▸ **WHAT YOU ARE ASKED TO DO**: Every line containing the word "chart" is to be copied from the data below.

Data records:

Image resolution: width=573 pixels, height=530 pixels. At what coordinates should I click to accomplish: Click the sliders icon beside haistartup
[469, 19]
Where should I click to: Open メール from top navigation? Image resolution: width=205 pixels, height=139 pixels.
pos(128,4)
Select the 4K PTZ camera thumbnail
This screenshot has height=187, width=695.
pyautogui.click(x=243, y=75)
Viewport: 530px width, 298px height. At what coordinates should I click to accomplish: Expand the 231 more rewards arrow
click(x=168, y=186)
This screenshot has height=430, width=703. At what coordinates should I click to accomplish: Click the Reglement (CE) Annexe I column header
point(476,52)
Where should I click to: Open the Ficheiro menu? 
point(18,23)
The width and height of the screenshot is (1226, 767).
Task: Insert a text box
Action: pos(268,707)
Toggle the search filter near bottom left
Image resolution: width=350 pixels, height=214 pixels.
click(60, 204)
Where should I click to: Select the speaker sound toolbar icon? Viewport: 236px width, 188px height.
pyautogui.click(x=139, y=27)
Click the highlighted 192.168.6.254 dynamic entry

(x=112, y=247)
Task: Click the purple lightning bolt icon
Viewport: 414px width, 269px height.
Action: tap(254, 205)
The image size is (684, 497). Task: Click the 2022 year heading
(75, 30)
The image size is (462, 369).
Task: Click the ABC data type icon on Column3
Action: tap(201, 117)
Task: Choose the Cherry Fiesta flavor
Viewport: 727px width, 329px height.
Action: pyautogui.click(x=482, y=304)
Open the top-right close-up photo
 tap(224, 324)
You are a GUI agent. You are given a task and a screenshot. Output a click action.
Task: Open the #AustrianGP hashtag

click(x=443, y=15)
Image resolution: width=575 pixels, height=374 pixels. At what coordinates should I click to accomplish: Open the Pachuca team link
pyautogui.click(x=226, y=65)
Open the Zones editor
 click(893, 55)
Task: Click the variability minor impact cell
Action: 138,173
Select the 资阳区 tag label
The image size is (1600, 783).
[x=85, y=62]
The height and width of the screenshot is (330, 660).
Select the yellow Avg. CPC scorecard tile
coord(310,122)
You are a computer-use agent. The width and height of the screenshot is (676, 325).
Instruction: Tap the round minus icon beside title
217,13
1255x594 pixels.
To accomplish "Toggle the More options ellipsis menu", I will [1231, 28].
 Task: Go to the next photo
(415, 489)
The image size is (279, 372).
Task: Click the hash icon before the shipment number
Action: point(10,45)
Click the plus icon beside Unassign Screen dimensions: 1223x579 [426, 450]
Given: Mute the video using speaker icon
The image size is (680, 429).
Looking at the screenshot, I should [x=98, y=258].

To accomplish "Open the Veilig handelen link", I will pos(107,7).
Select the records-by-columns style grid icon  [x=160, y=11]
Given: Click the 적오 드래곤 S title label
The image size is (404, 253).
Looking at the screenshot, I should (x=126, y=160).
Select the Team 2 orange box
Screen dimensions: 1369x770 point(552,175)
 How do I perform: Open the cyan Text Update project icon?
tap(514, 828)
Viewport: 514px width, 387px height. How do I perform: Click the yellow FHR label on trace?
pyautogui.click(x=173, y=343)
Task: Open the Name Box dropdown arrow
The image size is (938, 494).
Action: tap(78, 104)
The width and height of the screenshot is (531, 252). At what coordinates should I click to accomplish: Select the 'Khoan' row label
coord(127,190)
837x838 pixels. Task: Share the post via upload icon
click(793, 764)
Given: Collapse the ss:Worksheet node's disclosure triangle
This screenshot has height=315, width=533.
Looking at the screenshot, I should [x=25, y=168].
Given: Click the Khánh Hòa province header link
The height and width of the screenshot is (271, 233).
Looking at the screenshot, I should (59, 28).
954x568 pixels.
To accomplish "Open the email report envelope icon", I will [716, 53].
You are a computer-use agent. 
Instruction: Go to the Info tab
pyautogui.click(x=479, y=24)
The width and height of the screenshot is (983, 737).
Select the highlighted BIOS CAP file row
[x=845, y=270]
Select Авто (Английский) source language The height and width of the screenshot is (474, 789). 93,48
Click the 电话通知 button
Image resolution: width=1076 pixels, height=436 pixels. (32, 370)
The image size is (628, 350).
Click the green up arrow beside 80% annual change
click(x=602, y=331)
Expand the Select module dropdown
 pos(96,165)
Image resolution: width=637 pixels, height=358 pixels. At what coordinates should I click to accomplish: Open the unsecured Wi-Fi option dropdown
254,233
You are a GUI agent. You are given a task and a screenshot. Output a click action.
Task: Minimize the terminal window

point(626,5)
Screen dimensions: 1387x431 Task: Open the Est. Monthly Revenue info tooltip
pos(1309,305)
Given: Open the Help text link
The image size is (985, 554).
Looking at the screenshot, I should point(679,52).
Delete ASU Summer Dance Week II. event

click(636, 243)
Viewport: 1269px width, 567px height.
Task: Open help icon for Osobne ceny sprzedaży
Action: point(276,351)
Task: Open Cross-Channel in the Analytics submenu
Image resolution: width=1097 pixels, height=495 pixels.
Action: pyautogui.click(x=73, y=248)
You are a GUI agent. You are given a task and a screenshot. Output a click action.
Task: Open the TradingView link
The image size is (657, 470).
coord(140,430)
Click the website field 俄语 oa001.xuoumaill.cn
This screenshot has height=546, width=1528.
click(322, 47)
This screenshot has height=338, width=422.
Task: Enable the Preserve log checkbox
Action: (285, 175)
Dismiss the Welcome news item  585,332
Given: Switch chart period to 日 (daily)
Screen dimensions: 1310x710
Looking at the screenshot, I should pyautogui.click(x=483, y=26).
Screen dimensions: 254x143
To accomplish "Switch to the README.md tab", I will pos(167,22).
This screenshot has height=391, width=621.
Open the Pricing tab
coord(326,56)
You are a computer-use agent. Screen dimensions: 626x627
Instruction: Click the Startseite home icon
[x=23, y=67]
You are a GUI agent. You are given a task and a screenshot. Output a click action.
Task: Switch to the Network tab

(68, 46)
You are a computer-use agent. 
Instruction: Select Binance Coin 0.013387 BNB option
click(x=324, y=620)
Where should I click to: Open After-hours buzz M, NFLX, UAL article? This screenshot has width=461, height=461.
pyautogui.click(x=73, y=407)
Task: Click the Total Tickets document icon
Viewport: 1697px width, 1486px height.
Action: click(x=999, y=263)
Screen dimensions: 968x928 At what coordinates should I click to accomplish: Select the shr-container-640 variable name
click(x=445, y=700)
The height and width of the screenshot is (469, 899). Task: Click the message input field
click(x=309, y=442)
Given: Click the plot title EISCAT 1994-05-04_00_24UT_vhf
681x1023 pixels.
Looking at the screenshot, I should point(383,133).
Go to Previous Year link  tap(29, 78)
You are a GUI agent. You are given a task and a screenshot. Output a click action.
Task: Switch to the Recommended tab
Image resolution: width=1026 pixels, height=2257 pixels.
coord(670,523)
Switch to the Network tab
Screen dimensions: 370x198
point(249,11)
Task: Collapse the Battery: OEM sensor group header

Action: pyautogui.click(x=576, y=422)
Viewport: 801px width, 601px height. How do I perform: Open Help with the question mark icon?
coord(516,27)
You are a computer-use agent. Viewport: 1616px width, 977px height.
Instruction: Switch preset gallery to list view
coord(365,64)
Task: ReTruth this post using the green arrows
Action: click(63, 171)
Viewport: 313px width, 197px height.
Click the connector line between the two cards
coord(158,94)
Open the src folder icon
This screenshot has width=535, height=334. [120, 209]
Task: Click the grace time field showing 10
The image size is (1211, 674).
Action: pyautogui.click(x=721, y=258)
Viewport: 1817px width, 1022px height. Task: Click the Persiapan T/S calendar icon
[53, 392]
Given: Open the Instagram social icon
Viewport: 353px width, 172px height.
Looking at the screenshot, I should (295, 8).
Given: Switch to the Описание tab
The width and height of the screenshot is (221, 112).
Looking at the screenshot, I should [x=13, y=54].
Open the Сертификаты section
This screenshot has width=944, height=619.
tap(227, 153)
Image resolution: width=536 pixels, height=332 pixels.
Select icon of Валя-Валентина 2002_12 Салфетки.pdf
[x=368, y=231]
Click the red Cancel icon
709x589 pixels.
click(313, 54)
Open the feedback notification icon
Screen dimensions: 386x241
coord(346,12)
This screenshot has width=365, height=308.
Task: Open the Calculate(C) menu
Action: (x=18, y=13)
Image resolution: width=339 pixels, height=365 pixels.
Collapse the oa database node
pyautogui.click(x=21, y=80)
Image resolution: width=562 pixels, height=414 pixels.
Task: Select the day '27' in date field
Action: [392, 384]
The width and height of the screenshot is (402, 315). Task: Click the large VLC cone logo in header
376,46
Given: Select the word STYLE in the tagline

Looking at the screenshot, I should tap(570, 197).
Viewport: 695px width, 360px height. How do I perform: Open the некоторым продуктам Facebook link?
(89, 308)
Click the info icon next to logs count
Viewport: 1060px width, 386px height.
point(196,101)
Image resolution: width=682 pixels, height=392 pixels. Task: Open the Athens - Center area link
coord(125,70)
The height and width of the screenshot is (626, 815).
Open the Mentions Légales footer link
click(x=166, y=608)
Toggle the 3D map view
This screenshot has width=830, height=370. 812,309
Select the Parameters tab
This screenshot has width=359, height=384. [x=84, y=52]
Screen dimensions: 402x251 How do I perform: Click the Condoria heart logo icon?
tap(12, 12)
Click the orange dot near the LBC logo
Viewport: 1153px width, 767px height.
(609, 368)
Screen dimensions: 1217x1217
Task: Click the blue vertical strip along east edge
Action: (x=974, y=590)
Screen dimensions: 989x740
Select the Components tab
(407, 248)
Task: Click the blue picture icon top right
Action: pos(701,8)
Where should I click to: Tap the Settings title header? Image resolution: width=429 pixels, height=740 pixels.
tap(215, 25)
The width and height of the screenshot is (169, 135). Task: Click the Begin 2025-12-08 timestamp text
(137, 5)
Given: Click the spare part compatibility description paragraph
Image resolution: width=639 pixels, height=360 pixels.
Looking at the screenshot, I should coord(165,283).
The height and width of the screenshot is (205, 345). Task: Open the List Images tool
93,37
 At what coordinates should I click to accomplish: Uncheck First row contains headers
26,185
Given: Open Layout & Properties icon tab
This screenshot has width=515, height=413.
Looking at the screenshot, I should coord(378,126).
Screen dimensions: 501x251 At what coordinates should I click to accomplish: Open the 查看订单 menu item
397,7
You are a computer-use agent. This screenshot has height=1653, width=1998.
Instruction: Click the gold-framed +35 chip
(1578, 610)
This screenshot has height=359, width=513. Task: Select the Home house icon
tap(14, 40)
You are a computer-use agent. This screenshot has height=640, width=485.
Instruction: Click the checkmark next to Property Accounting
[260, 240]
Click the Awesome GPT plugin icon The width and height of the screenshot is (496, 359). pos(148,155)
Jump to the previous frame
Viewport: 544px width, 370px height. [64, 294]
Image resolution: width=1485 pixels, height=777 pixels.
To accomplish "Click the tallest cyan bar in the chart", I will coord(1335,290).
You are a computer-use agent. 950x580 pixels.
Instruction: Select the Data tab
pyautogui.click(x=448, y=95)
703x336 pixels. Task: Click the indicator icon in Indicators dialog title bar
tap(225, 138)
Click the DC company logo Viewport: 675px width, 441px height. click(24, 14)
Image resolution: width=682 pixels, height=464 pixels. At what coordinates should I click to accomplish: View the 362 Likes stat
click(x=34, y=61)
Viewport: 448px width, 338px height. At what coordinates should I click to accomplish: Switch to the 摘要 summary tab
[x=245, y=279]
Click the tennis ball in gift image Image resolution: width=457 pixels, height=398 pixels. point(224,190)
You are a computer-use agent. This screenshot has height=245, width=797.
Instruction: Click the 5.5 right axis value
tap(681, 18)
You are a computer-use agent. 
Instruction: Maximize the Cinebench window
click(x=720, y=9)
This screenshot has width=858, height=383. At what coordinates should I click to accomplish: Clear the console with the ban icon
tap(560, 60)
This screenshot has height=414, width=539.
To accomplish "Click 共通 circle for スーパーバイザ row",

▸ **WRITTEN ANSWER**:
Given: Switch chart period to 日 (daily)
To accomplish "Click the tallest cyan bar in the chart", I will coord(1335,290).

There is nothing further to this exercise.